Keeping business income separate from personal income can be tricky. If you file taxes as an individual, you need to be careful how you report the income from your business. If you file taxes jointly, things become even trickier. Since most married couples have joint incomes that are well above their personal thresholds for qualifying for the K-1 Filing status, with one exception: business income from a sole proprietorship or S-Corp.

These types of businesses are setup so that the owner is both the employee and the owner of their own company. This means that if both spouses own an S-Corp or Sole Proprietorship together, then both will need to file at least one set of personal and business taxes separately in order to avoid triggering a negative tax consequence. Let’s take a look at how you can keep your small business earnings separate from your personal income and save some money on your taxes in the long run…

Why file as Sole Proprietorship or S-Corp?
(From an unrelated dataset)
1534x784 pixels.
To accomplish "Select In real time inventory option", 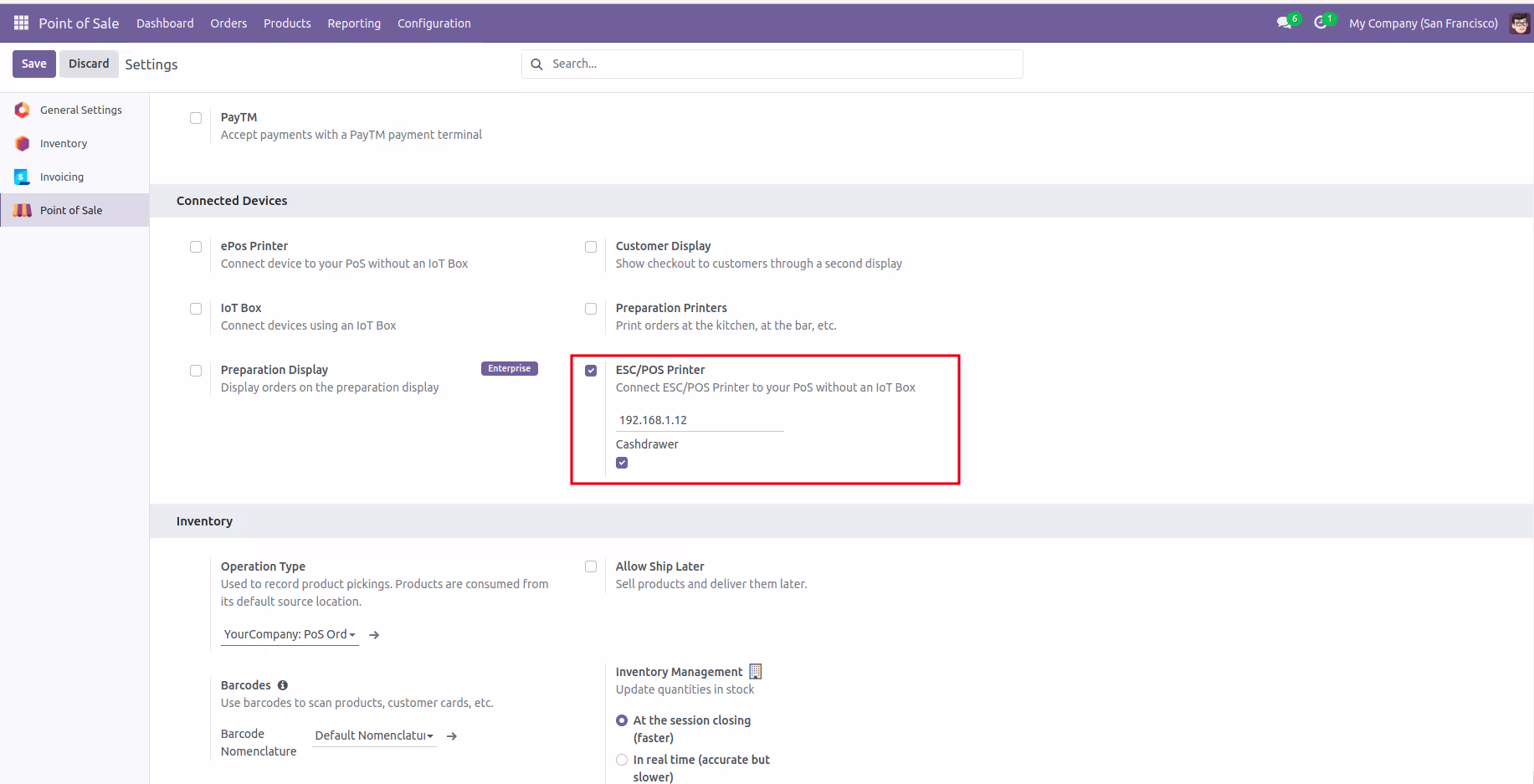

A sole proprietorship or S-Corp is a type of business that is owned by one person. If you own a business that is structured as a sole proprietorship or S-Corp, then you will have to file your business taxes on a separate schedule from your personal taxes. This creates an opportunity to hide your business income from your personal taxes. You can do this by taking a couple of simple steps… You may want to consider using a sole proprietorship or S-Corp to structure your business if the following conditions apply to you:

  • You have business expenses that you want to deduct from your personal income.
  • You want to keep your business income separate from your personal income. A sole proprietorship or S-Corp provides a legal barrier between your personal and business finances. This barrier can make it easier to separate the two. Having business expenses on your personal taxes might not sound great at first. But you can use these deductions to reduce the amount of income tax you pay on your personal taxes. This will save you money in the long run. There are a couple of downsides to structuring your business as a sole proprietorship or S-Corp. These are:
  • You will have to report your business income on your personal taxes. This can increase your overall tax liability.
  • You will have to pay Social Security and Medicare taxes on your business earnings.

What is a K-1?

If you report business income on your personal taxes, you will get a 1099-MISC form at the end of the year. Reporting business income on your personal taxes, you will get a 1099-MISC form at the end of the year. If your business is structured as a sole proprietorship or S-Corp, then you will also get a K-1 form. The K-1 form tells you how much you owe in taxes on your business income. If you file a joint return, then you will have to decide who will report the business income. One spouse can report the income from both businesses. The other spouse can report none of the income from either business. If you report one business and not the other, then you will trigger a negative tax consequence.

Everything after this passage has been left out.